▼▼▼

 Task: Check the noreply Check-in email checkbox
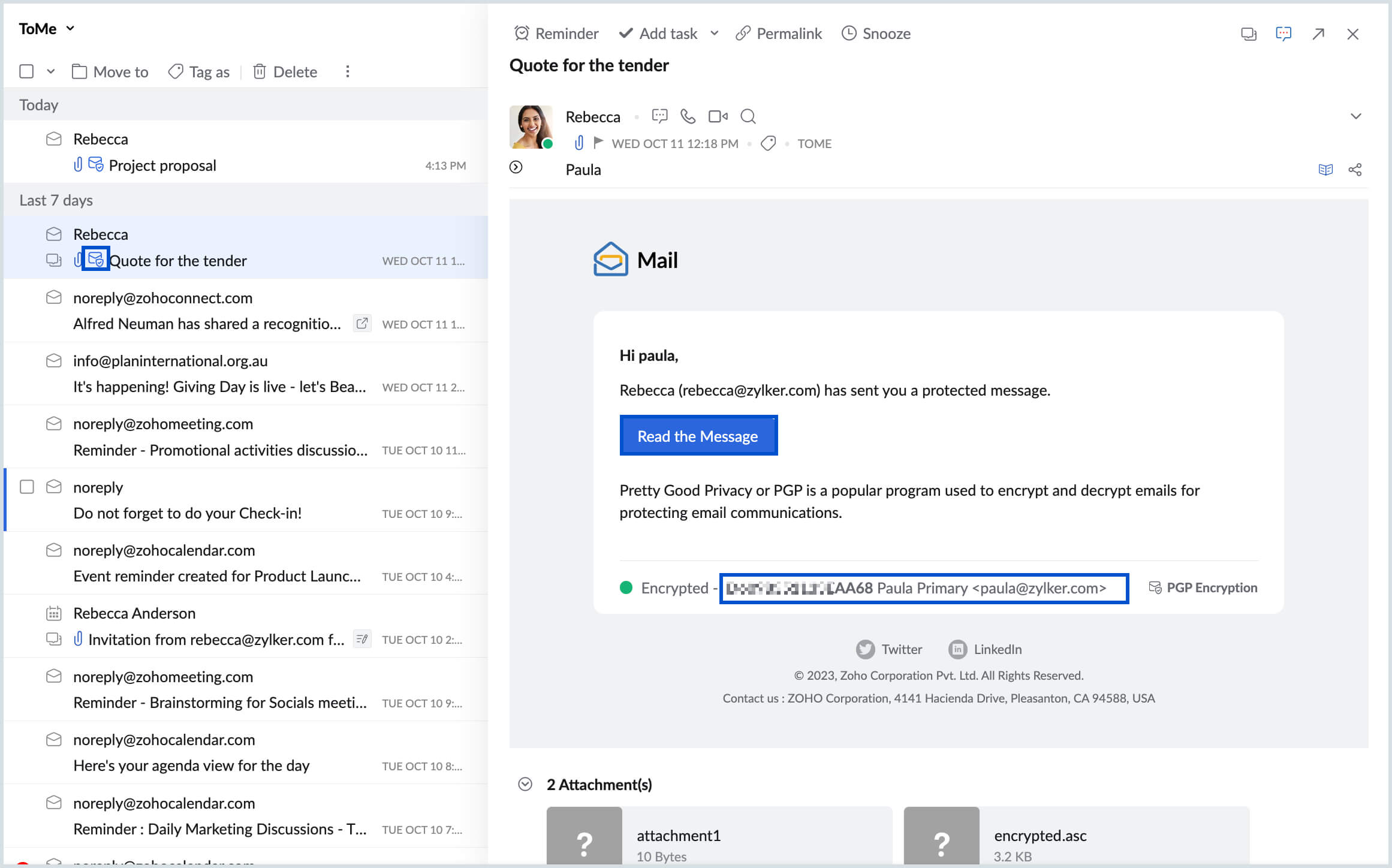27,487
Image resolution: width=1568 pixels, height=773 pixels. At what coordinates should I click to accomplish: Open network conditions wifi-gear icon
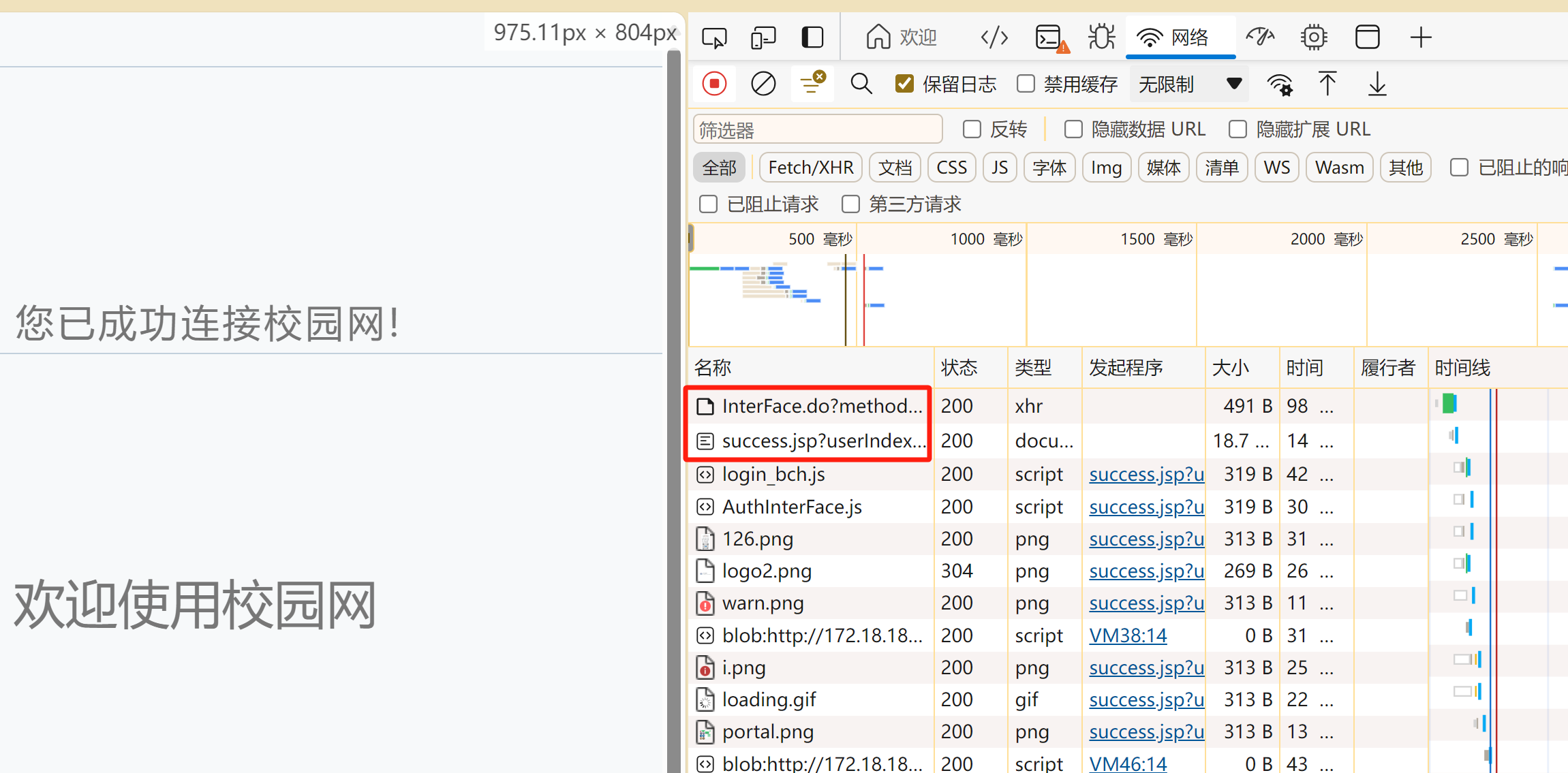pyautogui.click(x=1279, y=84)
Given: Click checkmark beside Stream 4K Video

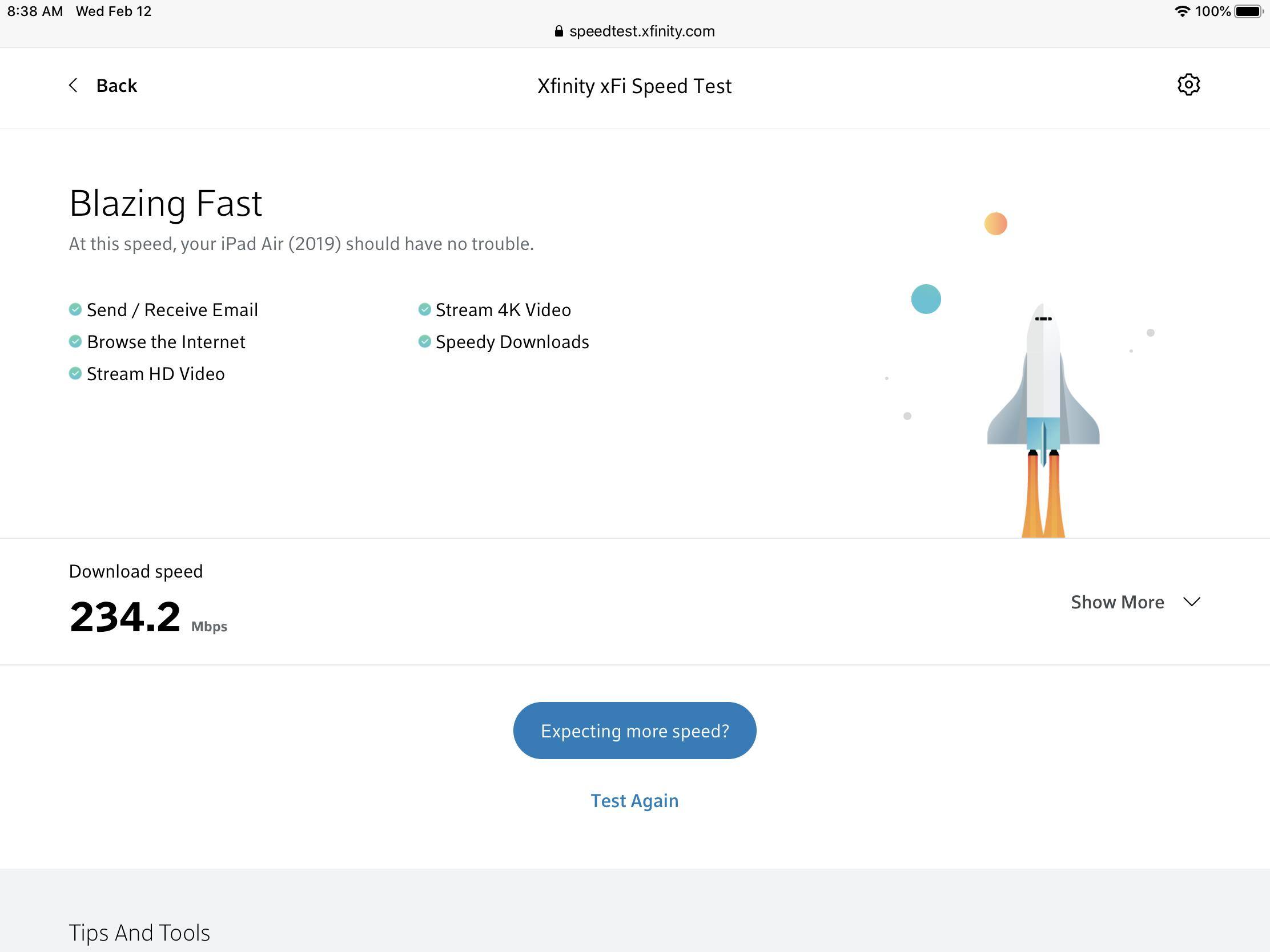Looking at the screenshot, I should pyautogui.click(x=424, y=310).

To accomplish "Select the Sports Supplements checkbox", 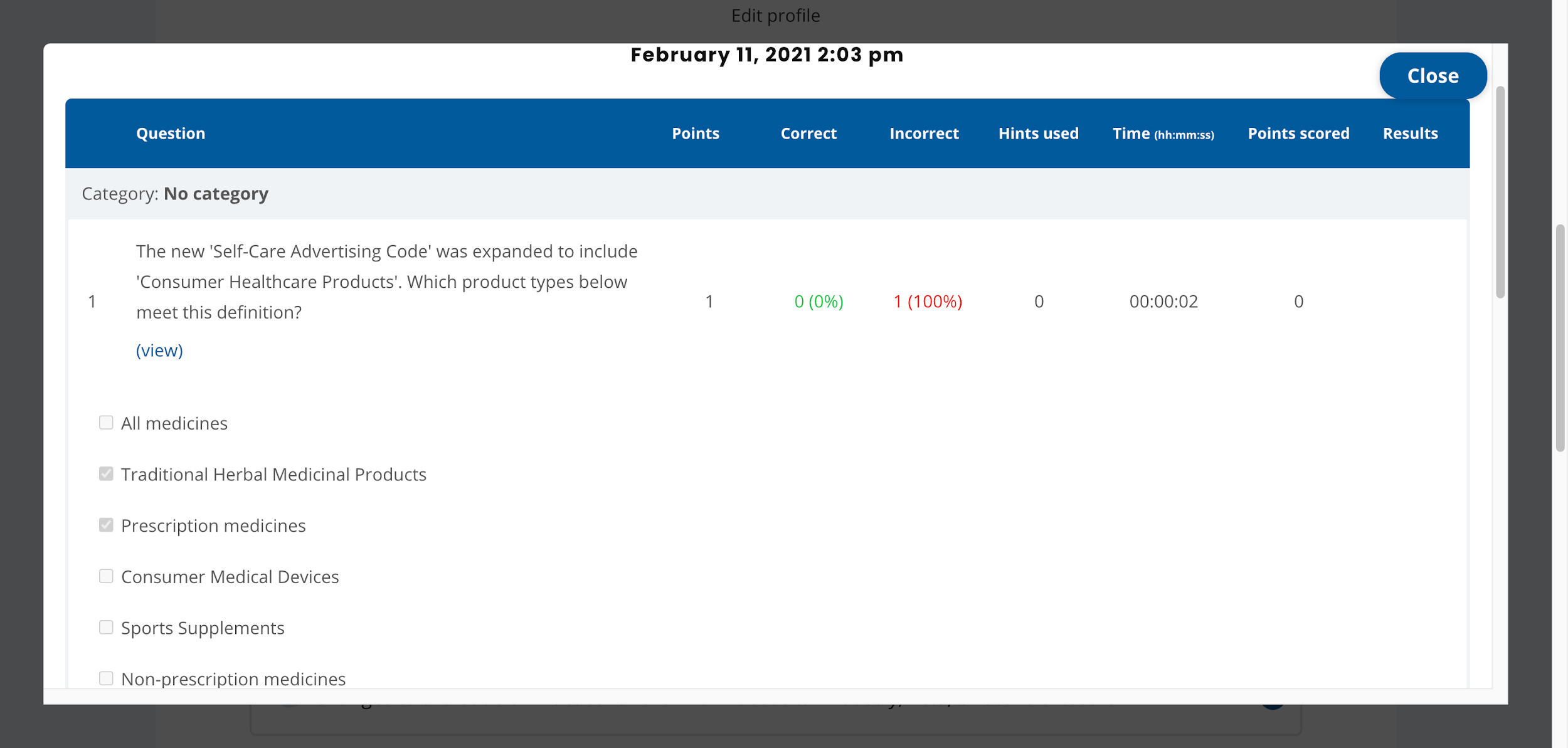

▲▲▲

- [Task to complete]: No pictures should appear in the copy, and each record above is to be returned exactly.

- [Result for this task]:
 Task: Check the noreply Check-in email checkbox
27,487
Image resolution: width=1568 pixels, height=773 pixels. At what coordinates should I click to accomplish: Open network conditions wifi-gear icon
pyautogui.click(x=1279, y=84)
Given: Click checkmark beside Stream 4K Video

Looking at the screenshot, I should pyautogui.click(x=424, y=310).

To accomplish "Select the Sports Supplements checkbox", 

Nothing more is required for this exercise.